The real power of the Error trait isn’t in the description method (that’s deprecated, thankfully)—it’s in the source method. This is what enables error chains, the beautiful backtraces of “caused by” that let you trace a failure from its symptom all the way down to its root cause (like a file not found error causing a config parse error causing a widget error).

The default implementation of source returns None. To make your error play well with others, you should override this to return the underlying error that caused yours.

use std::io;

#[derive(Debug)]
pub struct FancyConfigError {
    path: String,
    source: io::Error, // We hold the source error inside our struct.
}

impl fmt::Display for FancyConfigError {
    fn fmt(&self, f: &mut fmt::Formatter<'_>) -> fmt::Result {
        write!(f, "Failed to open config file at '{}'", self.path)
    }
}

impl std::error::Error for FancyConfigError {
    // The key move: override the source method to return our stored error.
    fn source(&self) -> Option<&(dyn std::error::Error + 'static)> {
        Some(&self.source)
    }
}

// A function that could fail.
fn read_config(path: &str) -> Result<String, FancyConfigError> {
    std::fs::read_to_string(path)
        .map_err(|source| FancyConfigError { // We capture the io::Error here...
            path: path.to_string(),
            source, // ...and store it.
        })
}

Now, when this error gets printed with the {:#} specifier or by a smart logging crate, you’ll see something glorious:

Failed to open config file at './config.toml' Caused by: No such file or directory (os error 2)
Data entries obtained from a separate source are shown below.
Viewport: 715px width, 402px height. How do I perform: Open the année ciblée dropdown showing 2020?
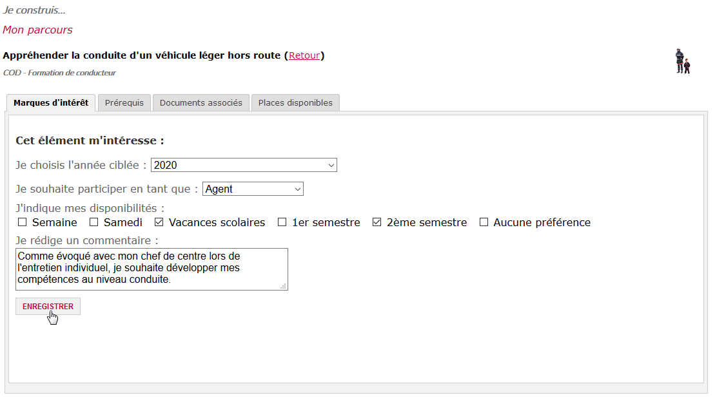pyautogui.click(x=244, y=165)
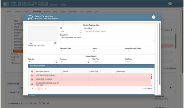The height and width of the screenshot is (108, 184).
Task: Expand the Beverage tree node
Action: (9, 54)
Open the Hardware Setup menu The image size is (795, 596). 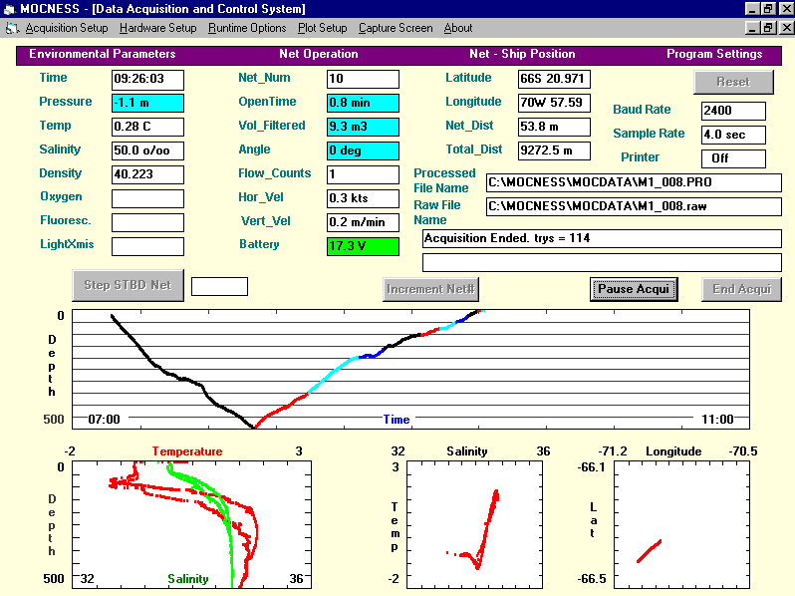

This is how you build actionable error messages. You’re not just saying what went wrong; you’re providing the clues for why.

The Annoying 'static Bound and Downcasting

Here’s a common pitfall. Let’s say you’re writing a library and you want to be generic over any error type. You might write a function like this:

fn do_something() -> Result<(), Box<dyn std::error::Error>> {
    // ... some code that can fail ...
}

This is great. But later, you want to check if the error inside that Box is a specific type, say, an io::Error, so you can handle it specially. You do this with downcasting:

let result = do_something();
if let Err(e) = result {
    if let Some(io_err) = e.downcast_ref::<std::io::Error>() {
        // Handle the io::Error
    }
}

For this to work, the error inside the Box must be 'static. This means the error cannot contain any borrowed data (non-'static references). Why? Because downcasting is a memory-unsafe operation that relies on knowing the exact concrete type, and references complicate that horribly. The compiler needs a guarantee that the memory the error points to will live long enough.

If your custom error contains a String or owned data (widget_id: u64), it’s 'static. If it contains a &'a str (a borrowed string slice), it is not 'static. This will make your error unusable in generic contexts that require Error + 'static.

Best Practice: For maximum compatibility, especially if your error could be boxed, prefer owned data inside your error types. Use String instead of &'str. It’s a small memory cost for a huge gain in usability. It’s the difference between your error being a first-class citizen in the error ecosystem and being a weirdo that can’t be put in a Box.